··· Data for the task ···

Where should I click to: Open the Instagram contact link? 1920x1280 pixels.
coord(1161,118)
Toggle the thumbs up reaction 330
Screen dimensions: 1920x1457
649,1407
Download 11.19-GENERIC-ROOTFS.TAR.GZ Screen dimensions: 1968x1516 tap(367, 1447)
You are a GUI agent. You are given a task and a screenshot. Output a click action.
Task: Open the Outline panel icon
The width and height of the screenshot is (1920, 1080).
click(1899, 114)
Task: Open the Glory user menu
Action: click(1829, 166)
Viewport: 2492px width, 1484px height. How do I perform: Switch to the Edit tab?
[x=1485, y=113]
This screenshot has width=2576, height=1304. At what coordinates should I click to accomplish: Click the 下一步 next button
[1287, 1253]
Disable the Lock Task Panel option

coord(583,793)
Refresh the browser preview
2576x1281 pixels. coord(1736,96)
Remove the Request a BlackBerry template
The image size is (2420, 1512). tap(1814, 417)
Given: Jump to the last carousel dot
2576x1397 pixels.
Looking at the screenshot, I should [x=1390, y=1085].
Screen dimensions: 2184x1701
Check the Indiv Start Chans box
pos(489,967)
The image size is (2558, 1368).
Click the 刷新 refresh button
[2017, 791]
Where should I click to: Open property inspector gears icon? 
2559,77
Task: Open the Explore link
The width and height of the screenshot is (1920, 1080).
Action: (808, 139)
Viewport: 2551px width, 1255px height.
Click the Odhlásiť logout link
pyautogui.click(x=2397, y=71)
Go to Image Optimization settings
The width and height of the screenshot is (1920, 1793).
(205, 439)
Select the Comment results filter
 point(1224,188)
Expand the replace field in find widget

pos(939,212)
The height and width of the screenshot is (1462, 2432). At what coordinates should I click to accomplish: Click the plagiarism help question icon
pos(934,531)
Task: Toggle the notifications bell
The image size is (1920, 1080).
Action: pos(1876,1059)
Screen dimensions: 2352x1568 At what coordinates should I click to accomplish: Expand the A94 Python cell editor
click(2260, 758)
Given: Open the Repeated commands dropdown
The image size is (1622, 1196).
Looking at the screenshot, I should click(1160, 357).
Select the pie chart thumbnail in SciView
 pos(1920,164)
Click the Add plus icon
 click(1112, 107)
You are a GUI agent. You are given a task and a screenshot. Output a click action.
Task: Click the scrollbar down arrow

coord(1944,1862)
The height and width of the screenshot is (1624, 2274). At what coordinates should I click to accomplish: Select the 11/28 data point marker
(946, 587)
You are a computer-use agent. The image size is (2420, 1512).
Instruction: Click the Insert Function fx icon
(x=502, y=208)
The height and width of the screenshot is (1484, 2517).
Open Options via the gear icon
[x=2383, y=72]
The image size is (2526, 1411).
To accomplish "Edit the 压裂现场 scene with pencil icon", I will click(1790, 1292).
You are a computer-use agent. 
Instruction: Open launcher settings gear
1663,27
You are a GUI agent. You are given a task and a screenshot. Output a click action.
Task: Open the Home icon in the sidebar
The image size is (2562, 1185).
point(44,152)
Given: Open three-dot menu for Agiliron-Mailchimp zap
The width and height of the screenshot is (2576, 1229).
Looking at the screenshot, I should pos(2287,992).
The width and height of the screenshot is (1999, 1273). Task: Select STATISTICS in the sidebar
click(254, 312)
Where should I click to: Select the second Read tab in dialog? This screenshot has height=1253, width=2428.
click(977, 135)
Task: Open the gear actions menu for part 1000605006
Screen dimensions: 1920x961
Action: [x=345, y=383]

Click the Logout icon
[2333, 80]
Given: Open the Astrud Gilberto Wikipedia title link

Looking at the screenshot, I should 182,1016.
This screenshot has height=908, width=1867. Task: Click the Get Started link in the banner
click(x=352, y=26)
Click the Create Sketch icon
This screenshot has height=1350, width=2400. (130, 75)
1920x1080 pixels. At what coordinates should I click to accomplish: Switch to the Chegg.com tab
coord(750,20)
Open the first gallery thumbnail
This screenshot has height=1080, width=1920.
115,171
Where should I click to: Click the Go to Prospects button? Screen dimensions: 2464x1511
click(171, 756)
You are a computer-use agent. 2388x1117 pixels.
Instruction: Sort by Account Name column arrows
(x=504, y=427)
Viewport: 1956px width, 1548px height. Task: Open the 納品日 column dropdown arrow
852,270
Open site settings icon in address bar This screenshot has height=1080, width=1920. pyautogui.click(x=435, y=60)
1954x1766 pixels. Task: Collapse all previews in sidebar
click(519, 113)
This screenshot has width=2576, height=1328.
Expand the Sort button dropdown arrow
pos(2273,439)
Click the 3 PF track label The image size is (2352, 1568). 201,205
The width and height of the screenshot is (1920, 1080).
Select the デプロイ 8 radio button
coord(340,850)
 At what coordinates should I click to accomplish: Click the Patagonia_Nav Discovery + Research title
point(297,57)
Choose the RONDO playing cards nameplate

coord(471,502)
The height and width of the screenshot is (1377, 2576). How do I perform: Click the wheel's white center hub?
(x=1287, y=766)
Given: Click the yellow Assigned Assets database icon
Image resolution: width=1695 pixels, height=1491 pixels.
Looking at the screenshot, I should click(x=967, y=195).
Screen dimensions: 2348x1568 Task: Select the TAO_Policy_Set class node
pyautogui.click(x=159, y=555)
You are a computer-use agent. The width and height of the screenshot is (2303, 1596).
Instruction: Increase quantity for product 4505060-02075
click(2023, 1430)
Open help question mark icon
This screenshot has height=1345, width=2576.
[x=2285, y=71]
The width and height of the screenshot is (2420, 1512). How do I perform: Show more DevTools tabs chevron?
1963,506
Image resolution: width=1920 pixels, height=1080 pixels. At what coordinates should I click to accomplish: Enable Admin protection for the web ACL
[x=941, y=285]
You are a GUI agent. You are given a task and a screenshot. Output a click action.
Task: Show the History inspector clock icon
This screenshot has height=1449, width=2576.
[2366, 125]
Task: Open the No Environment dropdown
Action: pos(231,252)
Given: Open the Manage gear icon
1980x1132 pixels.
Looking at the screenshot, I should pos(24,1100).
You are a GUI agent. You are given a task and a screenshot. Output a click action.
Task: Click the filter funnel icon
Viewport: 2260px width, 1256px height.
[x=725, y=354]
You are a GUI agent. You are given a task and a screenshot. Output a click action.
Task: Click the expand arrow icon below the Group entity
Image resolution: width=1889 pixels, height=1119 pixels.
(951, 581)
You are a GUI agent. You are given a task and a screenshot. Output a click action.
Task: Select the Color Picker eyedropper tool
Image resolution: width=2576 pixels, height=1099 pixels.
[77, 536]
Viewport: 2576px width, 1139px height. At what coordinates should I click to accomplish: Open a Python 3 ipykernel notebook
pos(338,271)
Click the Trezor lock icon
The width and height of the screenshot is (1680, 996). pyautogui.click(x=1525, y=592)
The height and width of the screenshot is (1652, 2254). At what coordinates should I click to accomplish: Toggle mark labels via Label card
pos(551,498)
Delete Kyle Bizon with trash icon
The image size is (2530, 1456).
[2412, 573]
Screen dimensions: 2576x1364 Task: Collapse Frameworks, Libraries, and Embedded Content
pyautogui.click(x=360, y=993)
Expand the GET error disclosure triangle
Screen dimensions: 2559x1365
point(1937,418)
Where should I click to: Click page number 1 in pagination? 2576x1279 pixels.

···

**Aim of the exercise**
Of the entries listed above, reproduce only the lines starting at the line containing "Where should I click to: Open property" and ending at the line containing "You are a computer-use agent. The image". Include both, exactly as they stand.

**Response**
Where should I click to: Open property inspector gears icon? 
2559,77
Task: Open the Explore link
The width and height of the screenshot is (1920, 1080).
Action: (808, 139)
Viewport: 2551px width, 1255px height.
Click the Odhlásiť logout link
pyautogui.click(x=2397, y=71)
Go to Image Optimization settings
The width and height of the screenshot is (1920, 1793).
(205, 439)
Select the Comment results filter
 point(1224,188)
Expand the replace field in find widget

pos(939,212)
The height and width of the screenshot is (1462, 2432). At what coordinates should I click to accomplish: Click the plagiarism help question icon
pos(934,531)
Task: Toggle the notifications bell
The image size is (1920, 1080).
Action: pos(1876,1059)
Screen dimensions: 2352x1568 At what coordinates should I click to accomplish: Expand the A94 Python cell editor
click(2260, 758)
Given: Open the Repeated commands dropdown
The image size is (1622, 1196).
Looking at the screenshot, I should click(1160, 357).
Select the pie chart thumbnail in SciView
 pos(1920,164)
Click the Add plus icon
 click(1112, 107)
You are a GUI agent. You are given a task and a screenshot. Output a click action.
Task: Click the scrollbar down arrow

coord(1944,1862)
The height and width of the screenshot is (1624, 2274). At what coordinates should I click to accomplish: Select the 11/28 data point marker
(946, 587)
You are a computer-use agent. The image size is (2420, 1512).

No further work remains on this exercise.